§ **Task**:
Edit the records below so that every "Open" becomes "Click" and nothing else changes, and omit the pictures from your answer.

§ **Stored records**:

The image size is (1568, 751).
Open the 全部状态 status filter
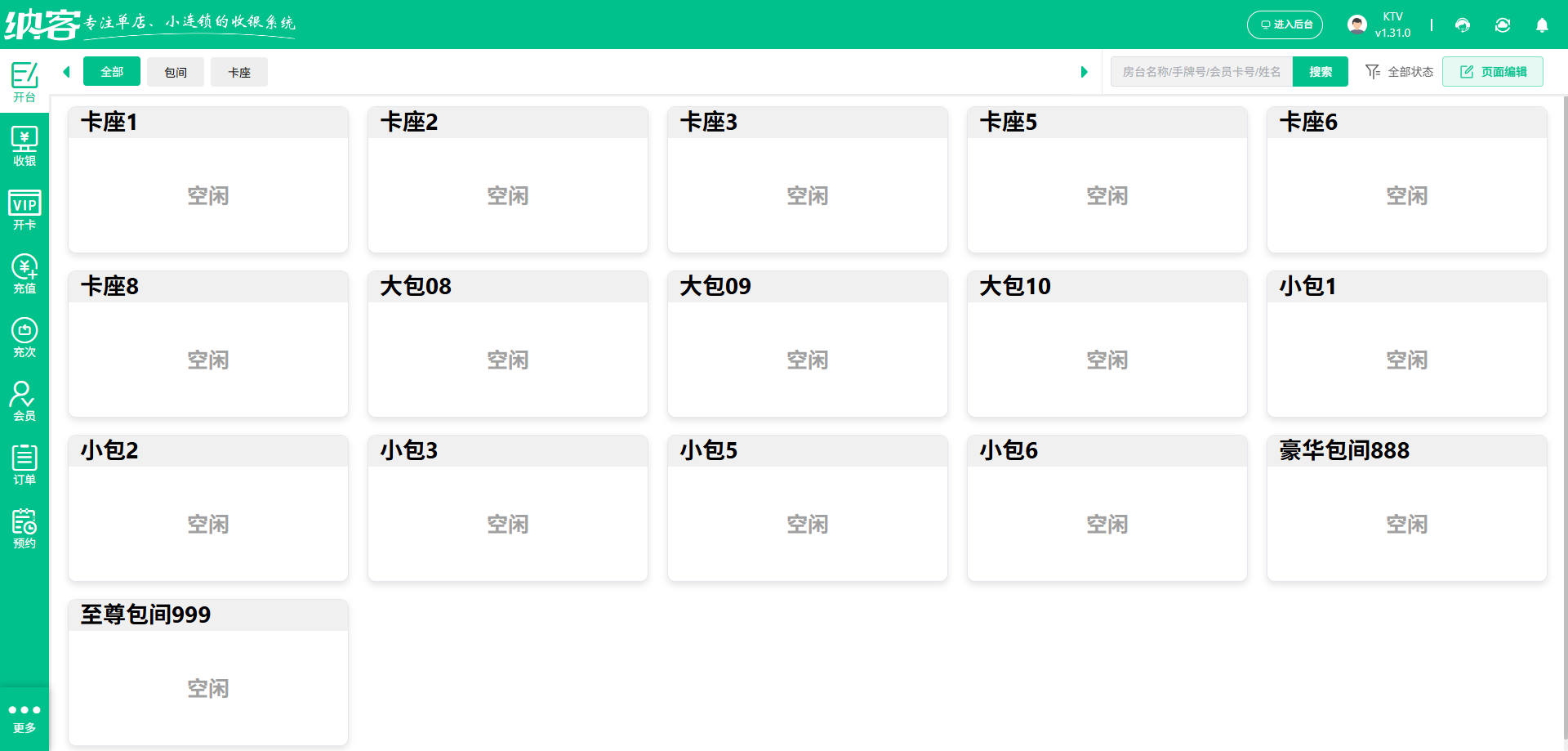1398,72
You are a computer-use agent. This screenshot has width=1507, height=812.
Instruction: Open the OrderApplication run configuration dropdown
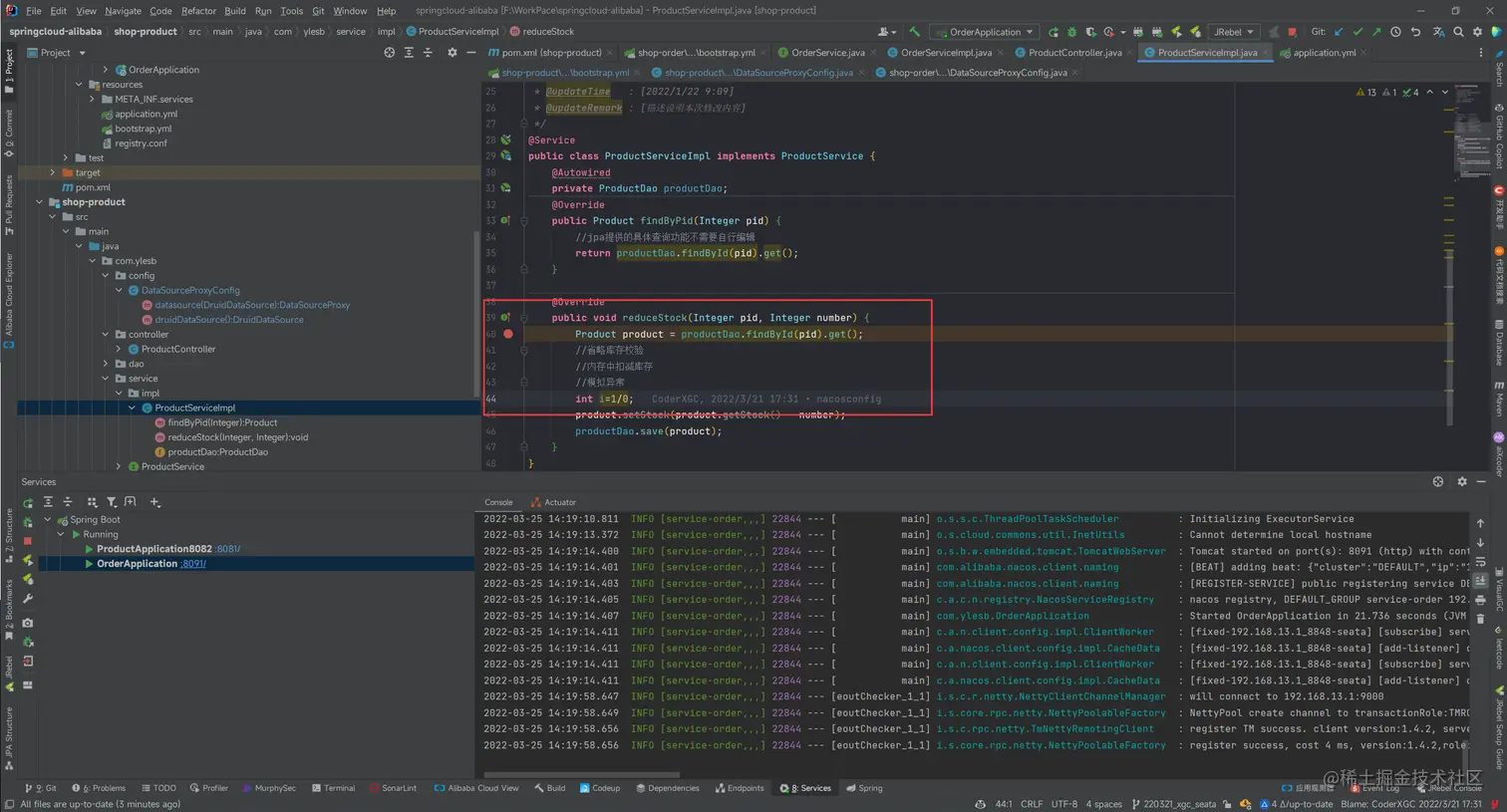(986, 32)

§ **Answer to the problem**:
The image size is (1568, 751).
Click the 全部状态 status filter
1398,72
You are a computer-use agent. This screenshot has width=1507, height=812.
Instruction: Click the OrderApplication run configuration dropdown
(986, 32)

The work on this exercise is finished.